[[ Input records, beginning ]]
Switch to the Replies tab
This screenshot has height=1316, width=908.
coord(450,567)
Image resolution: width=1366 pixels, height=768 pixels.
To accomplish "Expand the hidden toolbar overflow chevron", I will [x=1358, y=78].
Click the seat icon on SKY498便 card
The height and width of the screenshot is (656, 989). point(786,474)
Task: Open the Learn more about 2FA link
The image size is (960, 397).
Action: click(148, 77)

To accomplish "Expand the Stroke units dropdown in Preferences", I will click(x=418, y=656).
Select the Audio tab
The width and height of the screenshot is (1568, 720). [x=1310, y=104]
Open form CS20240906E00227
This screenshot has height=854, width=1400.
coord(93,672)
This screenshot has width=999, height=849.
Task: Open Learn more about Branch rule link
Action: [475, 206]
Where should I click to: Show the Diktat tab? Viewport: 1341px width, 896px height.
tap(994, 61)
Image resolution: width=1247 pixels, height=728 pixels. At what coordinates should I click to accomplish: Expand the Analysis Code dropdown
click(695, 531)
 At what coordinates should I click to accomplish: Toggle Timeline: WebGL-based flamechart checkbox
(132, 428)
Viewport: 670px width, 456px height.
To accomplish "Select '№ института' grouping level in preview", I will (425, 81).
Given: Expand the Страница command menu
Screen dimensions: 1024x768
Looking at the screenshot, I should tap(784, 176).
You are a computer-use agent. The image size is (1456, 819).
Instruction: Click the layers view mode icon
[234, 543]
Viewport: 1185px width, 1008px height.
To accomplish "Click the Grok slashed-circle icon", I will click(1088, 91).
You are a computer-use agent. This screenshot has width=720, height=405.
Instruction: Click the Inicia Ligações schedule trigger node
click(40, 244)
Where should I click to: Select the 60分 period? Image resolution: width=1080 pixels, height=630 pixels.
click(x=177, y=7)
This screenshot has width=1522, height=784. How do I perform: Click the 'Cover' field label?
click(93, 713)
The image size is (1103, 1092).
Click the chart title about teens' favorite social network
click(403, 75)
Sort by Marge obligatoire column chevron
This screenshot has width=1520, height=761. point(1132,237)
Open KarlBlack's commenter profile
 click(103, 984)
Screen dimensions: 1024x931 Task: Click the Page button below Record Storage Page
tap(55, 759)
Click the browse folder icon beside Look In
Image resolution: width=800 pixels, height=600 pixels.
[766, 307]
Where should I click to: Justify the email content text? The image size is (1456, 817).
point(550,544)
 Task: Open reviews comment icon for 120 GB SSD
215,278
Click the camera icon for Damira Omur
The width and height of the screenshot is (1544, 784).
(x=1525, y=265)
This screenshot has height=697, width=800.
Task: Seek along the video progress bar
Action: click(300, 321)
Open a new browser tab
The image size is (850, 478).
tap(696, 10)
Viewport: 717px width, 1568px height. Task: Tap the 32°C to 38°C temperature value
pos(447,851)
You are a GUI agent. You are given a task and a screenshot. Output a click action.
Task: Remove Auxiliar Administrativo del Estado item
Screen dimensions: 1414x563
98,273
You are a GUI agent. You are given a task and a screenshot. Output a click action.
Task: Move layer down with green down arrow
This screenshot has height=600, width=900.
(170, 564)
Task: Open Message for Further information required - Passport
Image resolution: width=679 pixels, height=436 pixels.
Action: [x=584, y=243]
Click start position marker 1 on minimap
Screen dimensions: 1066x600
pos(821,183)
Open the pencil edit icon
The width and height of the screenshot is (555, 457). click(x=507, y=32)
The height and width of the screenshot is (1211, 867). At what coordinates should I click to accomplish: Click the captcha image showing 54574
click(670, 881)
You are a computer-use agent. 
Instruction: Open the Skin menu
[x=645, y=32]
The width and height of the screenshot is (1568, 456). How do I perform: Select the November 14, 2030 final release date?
[[ Input records, end ]]
**Your task**
With the material above as the source, restate each line word for word.

**Your response**
Switch to the Replies tab
This screenshot has height=1316, width=908.
coord(450,567)
Image resolution: width=1366 pixels, height=768 pixels.
To accomplish "Expand the hidden toolbar overflow chevron", I will [x=1358, y=78].
Click the seat icon on SKY498便 card
The height and width of the screenshot is (656, 989). point(786,474)
Task: Open the Learn more about 2FA link
The image size is (960, 397).
Action: click(148, 77)

To accomplish "Expand the Stroke units dropdown in Preferences", I will click(x=418, y=656).
Select the Audio tab
The width and height of the screenshot is (1568, 720). [x=1310, y=104]
Open form CS20240906E00227
This screenshot has height=854, width=1400.
coord(93,672)
This screenshot has width=999, height=849.
Task: Open Learn more about Branch rule link
Action: [475, 206]
Where should I click to: Show the Diktat tab? Viewport: 1341px width, 896px height.
tap(994, 61)
Image resolution: width=1247 pixels, height=728 pixels. At what coordinates should I click to accomplish: Expand the Analysis Code dropdown
click(695, 531)
 At what coordinates should I click to accomplish: Toggle Timeline: WebGL-based flamechart checkbox
(132, 428)
Viewport: 670px width, 456px height.
To accomplish "Select '№ института' grouping level in preview", I will (425, 81).
Given: Expand the Страница command menu
Screen dimensions: 1024x768
Looking at the screenshot, I should tap(784, 176).
You are a computer-use agent. The image size is (1456, 819).
Instruction: Click the layers view mode icon
[234, 543]
Viewport: 1185px width, 1008px height.
To accomplish "Click the Grok slashed-circle icon", I will click(1088, 91).
You are a computer-use agent. This screenshot has width=720, height=405.
Instruction: Click the Inicia Ligações schedule trigger node
click(40, 244)
Where should I click to: Select the 60分 period? Image resolution: width=1080 pixels, height=630 pixels.
click(x=177, y=7)
This screenshot has width=1522, height=784. How do I perform: Click the 'Cover' field label?
click(93, 713)
The image size is (1103, 1092).
Click the chart title about teens' favorite social network
click(403, 75)
Sort by Marge obligatoire column chevron
This screenshot has width=1520, height=761. point(1132,237)
Open KarlBlack's commenter profile
 click(103, 984)
Screen dimensions: 1024x931 Task: Click the Page button below Record Storage Page
tap(55, 759)
Click the browse folder icon beside Look In
Image resolution: width=800 pixels, height=600 pixels.
[766, 307]
Where should I click to: Justify the email content text? The image size is (1456, 817).
point(550,544)
 Task: Open reviews comment icon for 120 GB SSD
215,278
Click the camera icon for Damira Omur
The width and height of the screenshot is (1544, 784).
(x=1525, y=265)
This screenshot has height=697, width=800.
Task: Seek along the video progress bar
Action: click(300, 321)
Open a new browser tab
The image size is (850, 478).
tap(696, 10)
Viewport: 717px width, 1568px height. Task: Tap the 32°C to 38°C temperature value
pos(447,851)
You are a GUI agent. You are given a task and a screenshot. Output a click action.
Task: Remove Auxiliar Administrativo del Estado item
Screen dimensions: 1414x563
98,273
You are a GUI agent. You are given a task and a screenshot. Output a click action.
Task: Move layer down with green down arrow
This screenshot has height=600, width=900.
(170, 564)
Task: Open Message for Further information required - Passport
Image resolution: width=679 pixels, height=436 pixels.
Action: [x=584, y=243]
Click start position marker 1 on minimap
Screen dimensions: 1066x600
pos(821,183)
Open the pencil edit icon
The width and height of the screenshot is (555, 457). click(x=507, y=32)
The height and width of the screenshot is (1211, 867). At what coordinates should I click to accomplish: Click the captcha image showing 54574
click(670, 881)
You are a computer-use agent. 
Instruction: Open the Skin menu
[x=645, y=32]
The width and height of the screenshot is (1568, 456). How do I perform: Select the November 14, 2030 final release date?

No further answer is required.